▶ [Leestekst]:
%%

Plan: | Bangert en Oosterpolder |
---|---|
Status: | goedgekeurd |
Plantype: | bestemmingsplan |
IMRO-idn: | NL.IMRO.04050000BPBangertOoster- |
Lid 1 Doeleindenomschrijving
De op de plankaart
voor 'Centrumdoeleinden' (C) aangewezen gronden zijn bestemd voor:
a detailhandel;
b maatschappelijke voorzieningen;
c horecavoorzieningen;
d kantoorfuncties;
e woningen;
f verkeer- en verblijfsdoeleinden, inclusief (ondergrondse) parkeervoorzieningen;
g water, waterhuishoudkundige voorzieningen en groen;
h bijbehorende voorzieningen.
waarbij mede de
volgende bepalingen van toepassing zijn:
1 als woning zijn toegestaan eengezins-, meergezinswoningen en woon-werkeenheden met de daarbij behorende erven en tuinen alsmede met praktijk- en kantoorruimte voor het ondergeschikt aan het wonen uitoefenen van een aan huis verbonden beroep.
2 Ten oosten van de bestemming 'Verkeersdoeleinden 1' zijn woningen uitsluitend toegestaan boven detailhandel, maatschappelijke voorzieningen en/of kantoorfuncties. Een uitzondering wordt gevormd voor woon-werkeenheden, waar de woonfunctie eventueel (ook) op de begane grond mag worden gesitueerd, alsmede voor entrees, trappenhuizen, bergingen e.d. Ten westen van de bestemming 'verkeersdoeleinden 1' zijn woningen eveneens op de begane grond toegestaan.

%%

▶ [Schrijfopdracht]: Schrijf de leestekst over het bestemmingsplan Bangert en Oosterpolder verder, vanaf de laatste zin. Het overzicht hoef je niet te gebruiken.

▶ [Overzicht]:
%%

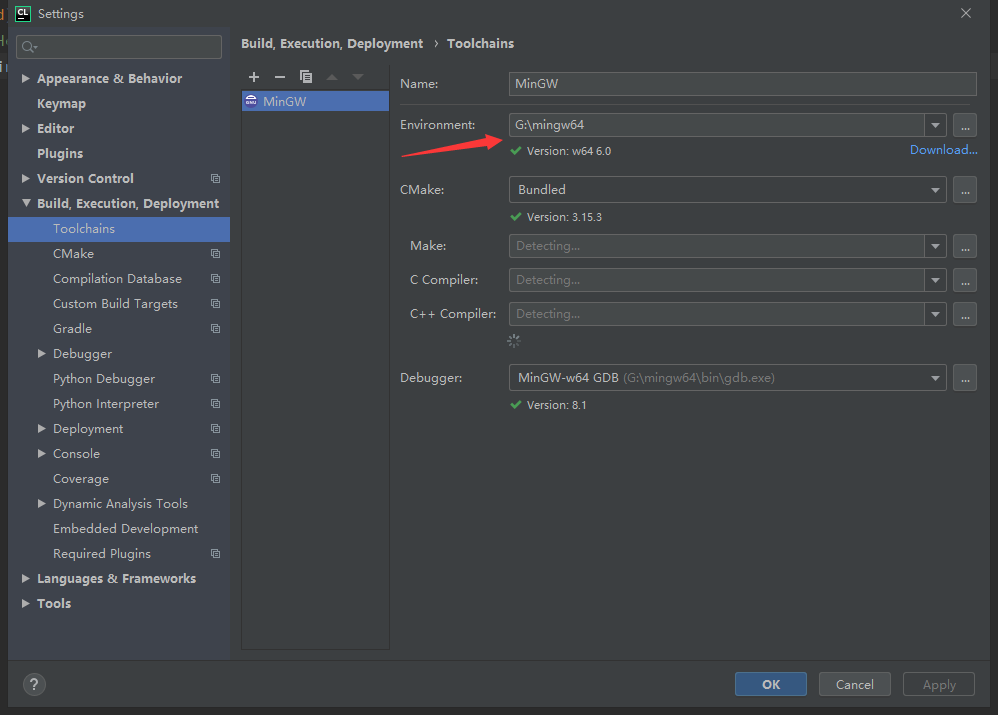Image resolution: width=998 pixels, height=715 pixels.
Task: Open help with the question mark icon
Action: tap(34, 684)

%%
%%

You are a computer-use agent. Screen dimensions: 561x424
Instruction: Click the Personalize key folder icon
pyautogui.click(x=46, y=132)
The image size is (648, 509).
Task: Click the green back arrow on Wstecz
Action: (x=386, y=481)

%%

▶ [Uitkomst]:
3 Ter plaatse van de aanduidingen 'doorgang gebiedsontsluitingsweg' zijn de gronden bestemd voor de gebiedsontsluitingsweg.
Lid 2 Beschrijving in hoofdlijnen
Ter voorkoming van
afbreuk aan het bestaansrecht van de voorzieningenstructuur in Zwaag en Blokker
blijft de omvang van het nieuwe voorzieningenapparaat in Bangert en
Ooster-polder in principe beperkt tot het programma zoals dat in de Algemene
beschrijving in hoofdlijnen (artikel 3) is vermeld. De nieuwe voorzieningen
worden primair geclusterd binnen de onderhavige bestemming. Hierdoor kan meervoudig
gebruik van functies worden bevorderd, waardoor het draagvlak wordt vergroot.
Tevens wordt hiermee beoogd een sociaal veilig, levendig en aantrekkelijk
milieu te garanderen. Het realiseren van gestapelde woningen op en nabij de
voorzieningen draagt eveneens aan deze doelstelling bij. Binnen het
voorzieningencentrum is één horecabedrijf toegestaan, mits vallend onder
categorie 1 en 2 van de bij deze voorschriften behorende Staat van
horeca-activiteiten (bijlage 2).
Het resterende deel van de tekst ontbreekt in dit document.